## Chapter 2: The text processing pipeline

### Tokenization
The first action an NLP application performs on a text is parsing text into tokens.

In [4]:
import spacy
nlp = spacy.load('en_core_web_sm')
doc = nlp(u'I am flying to Frisco')
print([w.text for w in doc])

['I', 'am', 'flying', 'to', 'Frisco']


### Lemmatization
The process of reducing word forms to their lemma. The lemma is the base form of the word which would be found in a dictionary.

In [5]:
import spacy
nlp = spacy.load('en_core_web_sm')
doc = nlp('this product integrates both libraries for downloading \
          and applying patches')
for token in doc:
    print(token.text, token.lemma_)

this this
product product
integrates integrate
both both
libraries library
for for
downloading download
                     
and and
applying apply
patches patch


### Using lemmatization for meaning recognition
If we reduce words to their lemmas, it makes it easier extract necessary information from input. We can also add special cases to the tokenizer for things like nicknames.

In [8]:
import spacy
from spacy.symbols import ORTH, LEMMA
nlp = spacy.load('en_core_web_sm')
doc = nlp(u'I am flying to Frisco') 
print([w.text for w in doc])
nlp.get_pipe("attribute_ruler").add([[{"TEXT": "Frisco"}]], {"LEMMA": "San Francisco"})
print([w.lemma_ for w in nlp(u'I am flying to Frisco')])

['I', 'am', 'flying', 'to', 'Frisco']
['I', 'be', 'fly', 'to', 'San Francisco']

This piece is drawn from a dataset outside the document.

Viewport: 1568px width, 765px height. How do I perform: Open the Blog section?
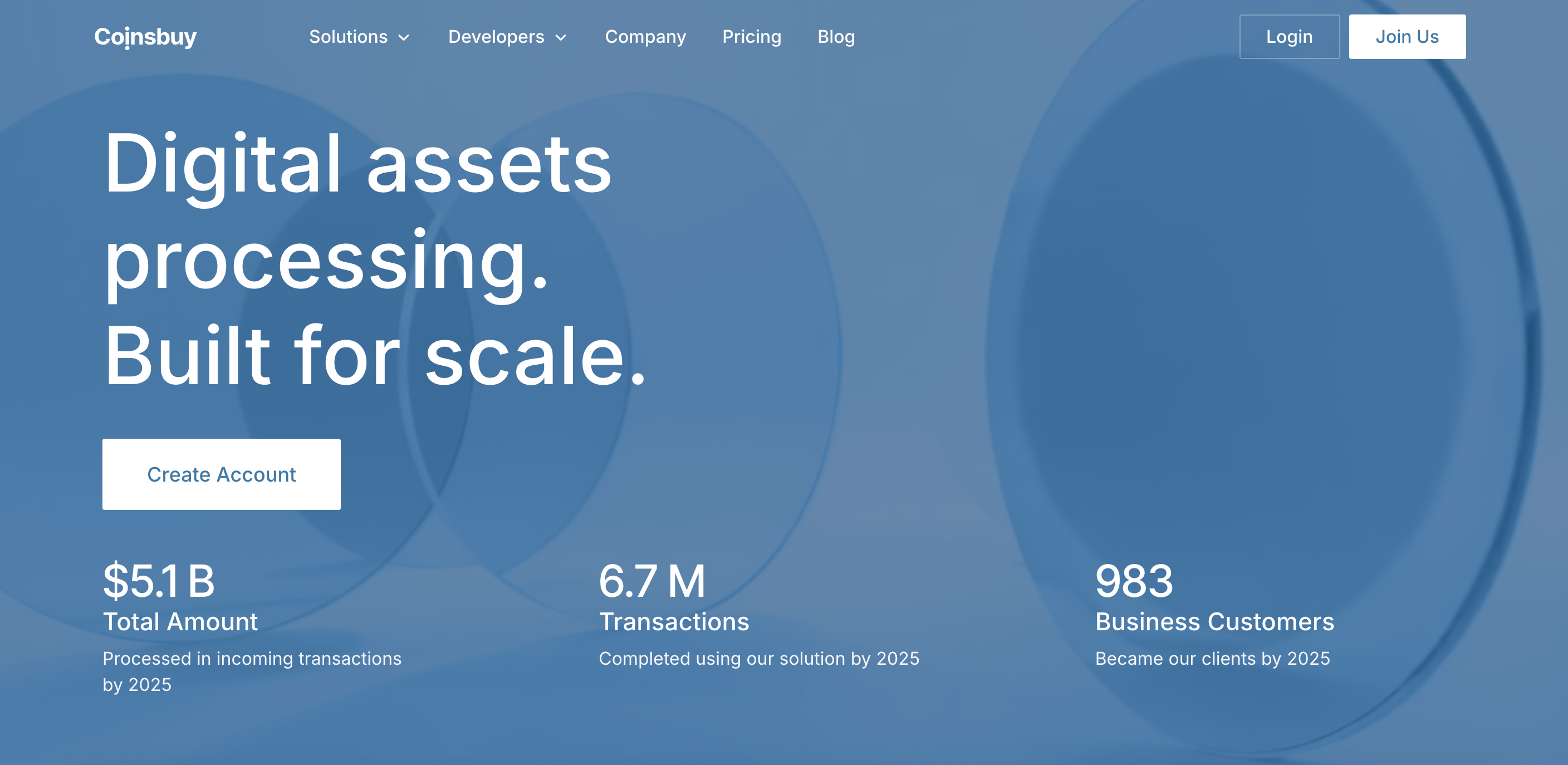click(x=836, y=37)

### Using parts of speech to find relevant verbs

We can filter to find the infinitive and present progressive forms.

In [1]:
import spacy
nlp = spacy.load('en_core_web_sm')
doc = nlp(u'I have flown to LA. Now I am flying to Frisco')
print([w.text for w in doc if w.tag_ == 'VBG' or w.tag_ == 'VB'])


['flying']


We can also find the proper nouns in a sentence.

In [2]:
print([w.text for w in doc if w.pos_ == 'PROPN'])

['LA', 'Frisco']


We can access the synatactic dependency labels of the tokens in a sentence.

In [3]:
import spacy
nlp = spacy.load('en_core_web_sm')
doc = nlp(u'I have flown to LA. Now I am flying to Frisco')
for token in doc:
    print(token.text, token.pos_, token.dep_)

I PRON nsubj
have AUX aux
flown VERB ROOT
to ADP prep
LA PROPN pobj
. PUNCT punct
Now ADV advmod
I PRON nsubj
am AUX aux
flying VERB ROOT
to ADP prep
Frisco PROPN pobj


What it doesnt show is how words are related to each other in a sentence. This is called a dependency arc. To look at the dependency arcs in the discourse, we can use the loop below.

In [4]:
for token in doc:
    print(token.head.text, token.dep_, token.text)

flown nsubj I
flown aux have
flown ROOT flown
flown prep to
to pobj LA
flown punct .
flying advmod Now
flying nsubj I
flying aux am
flying ROOT flying
flying prep to
to pobj Frisco


We might be interested in tokens marked with ROOT and pobj as those are key to intent recognition in a sentence.

In [10]:
import spacy
nlp = spacy.load('en_core_web_sm')
doc = nlp(u'I have flown to LA. Now I am flying to Frisco')
for sent in doc.sents:
    print([w.text for w in sent if w.dep_ == 'ROOT' or w.dep_ == 'pobj'])

['flown', 'LA']
['flying', 'Frisco']


### Try This
We can combine the examples from preceding sections into a single script to correctly identify speakers intent to fly to San Francisco.

In [12]:
import spacy
nlp = spacy.load('en_core_web_sm')
doc = nlp(u'I have flown to LA. Now I am flying to Frisco')
nlp.get_pipe("attribute_ruler").add([[{"TEXT": "Frisco"}]], {"LEMMA": "San Francisco"})
for sent in doc.sents:
    print([w.lemma_ for w in sent if w.dep_ == 'ROOT' and w.tag_ == 'VBG' or w.dep_ == 'pobj'])

['LA']
['fly', 'Frisco']


### Named Entity Recognition
We can find named entities in a sentence using the ent_type attribute.

In [13]:
import spacy
nlp = spacy.load('en_core_web_sm')
doc = nlp(u'I have flown to LA. Now I am flying to Frisco')
for token in doc:
    if token.ent_type != 0:
        print(token.text, token.ent_type_)

LA GPE
Frisco ORG


GPE means the entity is a geopolitical entity